Journal de l'année Édition 1990 1990Éd. 1990

Point de l'actualité

Le lamento corse

Annoncée le 1er juin 1988 pour cent jours, la trêve des bombes avait été prolongée par le mouvement nationaliste pour « aboutir à un règlement politique du problème corse ». On s'attendait donc à percevoir les dividendes de la prudence et de l'art subtil de la négociation qui semblaient guider la démarche de Pierre Joxe, chargé des relations avec l'île depuis son retour au ministère de l'Intérieur. Or, une grève de dix semaines amorcée à la poste de Bastia le 21 février s'est achevée le soir du 1er mai après avoir mobilisé vingt mille fonctionnaires et agents de l'État et coûté cent soixante-dix millions à l'économie insulaire. Elle avait entre-temps révélé l'insuffisance de l'information du gouvernement, gêné les nationalistes avant qu'ils ne rejoignent et récupèrent le mouvement et confirmé l'impuissance des élus régionaux.

Le poids de l'insularité

La grève a été lancée pour obtenir une prime de vie chère. La section CGT de l'administration des Impôts estimait que « la vie courante (alimentation, essence, assurances) » revenait à « 33 000 F plus cher par an aux Corses » qu'aux continentaux. Effectivement, les enquêtes de l'INSEE donnaient raison aux syndicats de fonctionnaires. Ajaccio est la ville la plus chère de France, et Bastia prend la quatrième place dans ce classement, immédiatement après Paris. L'alimentation coûte à Ajaccio et à Bastia 6,8 % de plus que la moyenne nationale. Le prix des légumes surpasse la moyenne française d'un tiers. La baguette de pain, que l'on paie 3,20 F sur le continent, est affichée 3,50 F dans l'île. À Ajaccio, il faut compter 15 % de plus qu'à Orléans pour s'habiller de la même manière.

Cette situation est bien connue et souvent prise en compte : les agents de l'EDF et de la SNCF, les employés de banque perçoivent des indemnités particulières lorsqu'ils sont en service en Corse. Aussi, dès le début du mouvement de grève, la CGT a réclamé une prime d'insularité de mille francs par mois et un relèvement de l'indemnité versée en fonction du domicile ; la Corse, classée en zone deux, serait passée en zone zéro ; chaque salarié aurait bénéficié d'une augmentation de 3 % environ. Dans le même esprit, FO et la CFDT, évitant les chiffres pour ouvrir la voie aux négociations, ont demandé une indemnité compensatrice de vie chère.

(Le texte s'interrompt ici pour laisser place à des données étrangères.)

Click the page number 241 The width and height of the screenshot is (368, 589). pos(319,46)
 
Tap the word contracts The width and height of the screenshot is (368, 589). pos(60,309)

La disparité des prix qui se manifeste aux dépens de la Corse a été parfaitement admise par le gouvernement, puisque Michel Rocard déclarait le 20 mars : « Il est... anormal que le consommateur corse paie à un prix supérieur à celui constaté sur le continent des biens courants qui arrivent en Corse à un prix inférieur. » Dans son intervention, le Premier ministre laissait clairement entendre, néanmoins, que la hausse des prix pouvait être imputée aux agents économiques de l'île même. En Corse, les intermédiaires sont mieux placés qu'ailleurs pour élargir leurs marges : l'île est un marché étriqué de 200 000 personnes environ, qui interdit l'existence d'une véritable concurrence : les médicaments, comme l'essence, sont acheminés par un seul réseau de distribution ; pour les produits alimentaires, les petits commerces ont leur choix réduit à deux distributeurs. Ententes et concertations sont fréquentes. Ce marché étroit est aussi sensible. Les flux touristiques suscitent chaque année une tension sur les prix ; tout mouvement social affectant les relations entre le continent et l'île provoque le même effet.

L'intervention de l'État

S'il n'a pas su maîtriser les circuits commerciaux, l'État est intervenu pour compenser les inconvénients de la situation insulaire de la Corse : il participe pour plus de 750 millions de francs par an aux transports entre la Corse et le continent. « Le problème », déclarait Michel Rocard le 30 mars, « n'est pas de transférer plus d'argent, mais de l'y transférer autrement ».

L'amélioration, nécessaire, de l'action de l'État pourra se fonder, à partir de cette année, sur une belle collection de documents susceptibles d'éclairer l'Assemblée régionale et, plus encore, le gouvernement, qui détiennent les pouvoirs de décision.